Obviously, this is a very subjective topic! Because our home office was in the middle of our living room, we took a more decorative-minimalist approach to the design. We needed certain things at our disposal, but Oliver being the masterful office-setter-upper he is, set us up with all kinds of wireless technology. For instance:
• Our giant printer was hidden in the console table by the entry, which is also where my files and binders lived
• Our scanner was on the lowest shelf of our “cocktail bar,” covered by a nifty textile
• I kept my scraps, papers, samples, etc off the desk with the help of a cork board we re-covered
• All the computer components and cables were mounted to the bottom of the desk, so we weren’t constantly stepping on wires beneath our feet as we worked. If you got down on the floor, you could see our the parts and wires all zip-tied and screwed into the underside of the desk:
I would venture a guess that at this point, most people have computers at home, whether they work on them or not, and finding a spot for them is always a challenge. Some choose to float around with a laptop, bringing it to the dining table, to the sofa, into bed, while others prefer to carve out a little spot exclusively for computing. I am part of that school. Even if you don’t have a whole room you can dedicate to computing, it’s easier than you might think to beautifully integrate a designated work area into your home without taking up too much visual space or looking too office-y. Here are some favorite home office images:
Use an open bookcase to cordon off a workspace, which lets light in, adds storage but keeps the work area separate:
Re-purposing a snappy piece of furniture is a sure-fire way to slyly integrate a home office into the rest of the house. Whether it’s an armoire, a secretary, a credenza or a console, using a beautiful piece to store your goodies makes the living/working transition seamless–and easy to hide when you’re done:
Via Living Etc.
Wallpaper or paint the inside of an old piece for an unexpected jolt of color
Via Living Etc.
You can also work in a spot to sit in an existing bookcase – just remove a few shelves, add a chair and shoot off some emails!
Via Deborah Burke
An under-the-stair solution fills a potentially awkward, unused (or mis-used) space with something productive!

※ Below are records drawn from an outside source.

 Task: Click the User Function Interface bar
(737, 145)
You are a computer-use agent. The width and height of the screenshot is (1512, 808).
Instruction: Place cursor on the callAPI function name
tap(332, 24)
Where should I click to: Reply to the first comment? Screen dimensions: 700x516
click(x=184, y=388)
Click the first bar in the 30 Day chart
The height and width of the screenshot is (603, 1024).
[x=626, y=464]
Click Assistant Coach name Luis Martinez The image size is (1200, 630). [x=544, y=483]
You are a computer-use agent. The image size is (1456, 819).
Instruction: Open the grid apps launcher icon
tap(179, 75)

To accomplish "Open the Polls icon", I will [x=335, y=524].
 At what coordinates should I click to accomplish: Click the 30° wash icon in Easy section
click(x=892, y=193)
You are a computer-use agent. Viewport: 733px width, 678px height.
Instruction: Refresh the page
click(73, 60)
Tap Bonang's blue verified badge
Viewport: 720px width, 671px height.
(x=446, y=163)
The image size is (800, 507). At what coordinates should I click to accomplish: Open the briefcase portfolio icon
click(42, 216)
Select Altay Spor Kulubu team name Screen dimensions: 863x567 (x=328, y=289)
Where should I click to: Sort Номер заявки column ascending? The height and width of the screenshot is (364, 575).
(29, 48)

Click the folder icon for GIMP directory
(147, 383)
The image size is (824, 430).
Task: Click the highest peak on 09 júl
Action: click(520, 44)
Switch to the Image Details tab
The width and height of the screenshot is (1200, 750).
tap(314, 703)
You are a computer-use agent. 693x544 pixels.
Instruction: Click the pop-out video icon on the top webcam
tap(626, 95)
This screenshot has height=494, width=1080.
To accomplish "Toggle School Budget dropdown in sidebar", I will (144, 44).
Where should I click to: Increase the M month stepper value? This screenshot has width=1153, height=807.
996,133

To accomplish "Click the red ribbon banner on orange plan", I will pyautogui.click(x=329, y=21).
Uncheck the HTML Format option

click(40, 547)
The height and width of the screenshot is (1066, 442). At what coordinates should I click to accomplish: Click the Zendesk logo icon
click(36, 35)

Got a closet you’re not using? (I don’t understand that concept, but perhaps some of you have more space than I :) Add some shelves, a built-in desk, et voila! Mini-office with a door you can close when you’re done!
Via Martha Stewart
Using furniture for your workspace that works well with the rest of your furnishings is important. If you’re just sitting down to email for a few minutes here and there, perhaps a giant, office-y Aeron chair isn’t necessary, and you can get away with a more interesting dining or side chair:
Design by Todd Romano
But, if you’re going to use the chair a lot, it’s definitely important that it be ergonomic and comfortable. There are plenty of chic options, especially in the vintage realm. I don’t often tout the mid-century modern look (I like it, but it’s a tad overused) but I have to say those mid-century industrial designers had a way with office chairs that are functional AND good-looking!
Design by Jacinta Preston
You can also re-cover a ho-hum office chair with a more interesting fabric, as in the photo below. Chances are, the chair in the back didn’t start out with that gorgeous brown and white upholstery:
Another approach is to embrace the fact that your workspace is plopped in the middle of your living space and really made it sing with jazzy wallpaper, bold colors, zippy furniture and beautiful table lamps–but don’t sacrifice neatness! When you’re done working, it should clean up nicely.
Via Skona Hem
Via House Beautiful
Thanks again to Bethany Nauert for including us in her quest for answers!